(Reprinted with the permission of the Alameda District Attorney’s Office) United States vs. Ursery (1996)518 US_(135L.Ed.2d549)
ISSUE: Police in Michigan found marijuana growing adjacent to Ursery’s house. They also discovered marijuana seeds, stems, stalks, and a growlight inside the house. As the result, prosecutors filed a civil forfeiture claim against the house on grounds it “had been used for several years to facilitate the unlawful processing and distribution of a controlled substance.” That claim was settled when Ursery agreed to pay the government $13,250.
Based on discovery of the marijuana, prosecutors also filed criminal charges against Ursery. He was convicted but the Court of Appeals reversed on grounds of double jeopardy. Specifically, the court ruled a civil forfeiture action against a defendant based on the commission of the crime constituted “punishment” for purposes of double jeopardy. Thus, the defendant could not be punished criminally for the same crime. (1)
At the outset, the United States Supreme Court observed that the double jeopardy clause “prohibits the Government from punishing twice, or attempting a second time to punish criminally for the same offense.” (2) Thus, the issue was whether a civil forfeiture resulting from the commission of a crime is “punishment.”
The Court noted that a civil forfeiture proceeding might have “certain punitive aspects.” As the Court explained, “Requiring the forfeiture of property used to commit federal narcotics violations encourages property owners to take care in managing their property and ensure that they will not permit that property to be used for illegal purposes.”

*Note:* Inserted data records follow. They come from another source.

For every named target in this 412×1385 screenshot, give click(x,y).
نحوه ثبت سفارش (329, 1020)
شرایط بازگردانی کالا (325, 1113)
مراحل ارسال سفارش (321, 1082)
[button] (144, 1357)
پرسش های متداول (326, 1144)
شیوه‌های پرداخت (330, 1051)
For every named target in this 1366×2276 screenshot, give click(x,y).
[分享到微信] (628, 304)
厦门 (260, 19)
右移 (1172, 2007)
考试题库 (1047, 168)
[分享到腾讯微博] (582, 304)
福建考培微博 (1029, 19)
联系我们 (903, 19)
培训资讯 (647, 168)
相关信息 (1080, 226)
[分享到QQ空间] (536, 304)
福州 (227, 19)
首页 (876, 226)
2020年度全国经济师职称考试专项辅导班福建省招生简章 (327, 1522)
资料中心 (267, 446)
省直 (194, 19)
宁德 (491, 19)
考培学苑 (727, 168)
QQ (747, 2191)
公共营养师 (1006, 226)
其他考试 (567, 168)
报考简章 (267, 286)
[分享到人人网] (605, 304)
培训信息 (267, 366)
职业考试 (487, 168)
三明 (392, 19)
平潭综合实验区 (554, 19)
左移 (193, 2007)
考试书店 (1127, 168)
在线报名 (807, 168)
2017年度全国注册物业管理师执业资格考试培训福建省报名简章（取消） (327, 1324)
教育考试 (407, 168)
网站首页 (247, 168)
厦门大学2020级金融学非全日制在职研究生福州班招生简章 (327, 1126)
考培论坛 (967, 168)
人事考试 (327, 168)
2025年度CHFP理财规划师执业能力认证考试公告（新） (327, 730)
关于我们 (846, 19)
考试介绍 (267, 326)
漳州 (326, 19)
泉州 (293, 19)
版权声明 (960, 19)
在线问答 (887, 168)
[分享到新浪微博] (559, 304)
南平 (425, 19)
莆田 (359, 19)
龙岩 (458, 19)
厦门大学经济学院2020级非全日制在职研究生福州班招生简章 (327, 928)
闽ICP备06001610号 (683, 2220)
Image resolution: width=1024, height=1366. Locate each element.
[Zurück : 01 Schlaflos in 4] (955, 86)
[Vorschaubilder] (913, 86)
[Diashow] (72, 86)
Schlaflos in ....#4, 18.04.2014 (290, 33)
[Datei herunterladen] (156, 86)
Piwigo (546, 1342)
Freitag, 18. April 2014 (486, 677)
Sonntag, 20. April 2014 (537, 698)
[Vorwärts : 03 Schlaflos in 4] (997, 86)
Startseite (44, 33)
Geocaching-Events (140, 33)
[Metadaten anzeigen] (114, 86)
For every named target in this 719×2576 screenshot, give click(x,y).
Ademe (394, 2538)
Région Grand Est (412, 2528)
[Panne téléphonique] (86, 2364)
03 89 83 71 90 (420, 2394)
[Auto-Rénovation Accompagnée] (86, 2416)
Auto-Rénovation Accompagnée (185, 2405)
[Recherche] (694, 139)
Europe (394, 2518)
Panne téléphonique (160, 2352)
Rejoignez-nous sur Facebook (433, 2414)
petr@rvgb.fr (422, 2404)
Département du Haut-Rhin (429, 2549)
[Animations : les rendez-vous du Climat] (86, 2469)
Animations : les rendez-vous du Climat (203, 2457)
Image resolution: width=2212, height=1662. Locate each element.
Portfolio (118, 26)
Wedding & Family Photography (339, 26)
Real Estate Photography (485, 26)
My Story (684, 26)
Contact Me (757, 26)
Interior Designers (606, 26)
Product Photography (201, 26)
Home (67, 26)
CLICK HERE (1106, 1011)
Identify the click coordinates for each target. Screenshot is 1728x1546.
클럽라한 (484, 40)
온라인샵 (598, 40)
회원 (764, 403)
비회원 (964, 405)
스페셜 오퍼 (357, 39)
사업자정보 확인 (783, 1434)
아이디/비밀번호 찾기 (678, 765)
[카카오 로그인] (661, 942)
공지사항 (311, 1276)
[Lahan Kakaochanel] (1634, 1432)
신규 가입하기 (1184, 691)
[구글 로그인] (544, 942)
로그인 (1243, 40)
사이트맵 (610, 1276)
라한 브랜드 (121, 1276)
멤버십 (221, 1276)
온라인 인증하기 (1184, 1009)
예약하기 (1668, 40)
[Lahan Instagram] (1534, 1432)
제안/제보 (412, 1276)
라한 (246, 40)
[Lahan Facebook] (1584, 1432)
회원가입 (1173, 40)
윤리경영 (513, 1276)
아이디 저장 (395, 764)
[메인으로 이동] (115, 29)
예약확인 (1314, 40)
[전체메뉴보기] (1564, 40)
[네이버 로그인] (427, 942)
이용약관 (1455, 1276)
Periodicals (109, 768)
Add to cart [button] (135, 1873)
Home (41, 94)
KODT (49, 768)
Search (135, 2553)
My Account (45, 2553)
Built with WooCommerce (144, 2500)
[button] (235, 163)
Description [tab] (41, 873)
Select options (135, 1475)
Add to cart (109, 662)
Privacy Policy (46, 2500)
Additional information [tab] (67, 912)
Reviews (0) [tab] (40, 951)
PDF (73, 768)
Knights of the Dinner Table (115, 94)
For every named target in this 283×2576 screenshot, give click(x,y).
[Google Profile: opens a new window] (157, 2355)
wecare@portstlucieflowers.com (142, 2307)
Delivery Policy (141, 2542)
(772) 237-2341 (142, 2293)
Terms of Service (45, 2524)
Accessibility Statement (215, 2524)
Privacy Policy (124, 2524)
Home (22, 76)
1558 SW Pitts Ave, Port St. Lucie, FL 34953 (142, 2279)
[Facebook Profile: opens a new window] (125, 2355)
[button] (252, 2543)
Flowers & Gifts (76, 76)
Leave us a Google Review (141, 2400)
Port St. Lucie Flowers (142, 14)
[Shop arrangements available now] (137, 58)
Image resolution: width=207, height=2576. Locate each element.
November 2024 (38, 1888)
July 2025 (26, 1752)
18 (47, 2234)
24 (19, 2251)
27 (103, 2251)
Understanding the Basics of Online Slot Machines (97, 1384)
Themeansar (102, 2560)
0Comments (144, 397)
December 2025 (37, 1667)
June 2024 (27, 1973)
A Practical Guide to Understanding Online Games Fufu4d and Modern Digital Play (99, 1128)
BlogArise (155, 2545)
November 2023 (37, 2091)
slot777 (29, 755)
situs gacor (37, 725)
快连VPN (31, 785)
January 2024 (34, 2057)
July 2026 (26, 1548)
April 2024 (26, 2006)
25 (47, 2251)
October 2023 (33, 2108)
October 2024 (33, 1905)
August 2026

Consequently, the Court ruled that civil forfeiture is not “punishment” in the context of double jeopardy. It was, therefore, not improper to prosecute Ursery criminally and seize assets which were the fruits or instrumentalities of the crime.
(1) Note: the Court’s decision in Ursery was also based on the related case of United States v. $405,089.23 which is not discussed in our report because the facts are not necessary to understanding the Court’s ruling. (2) Citing Witte v. United States (1996)515US_. Italics added.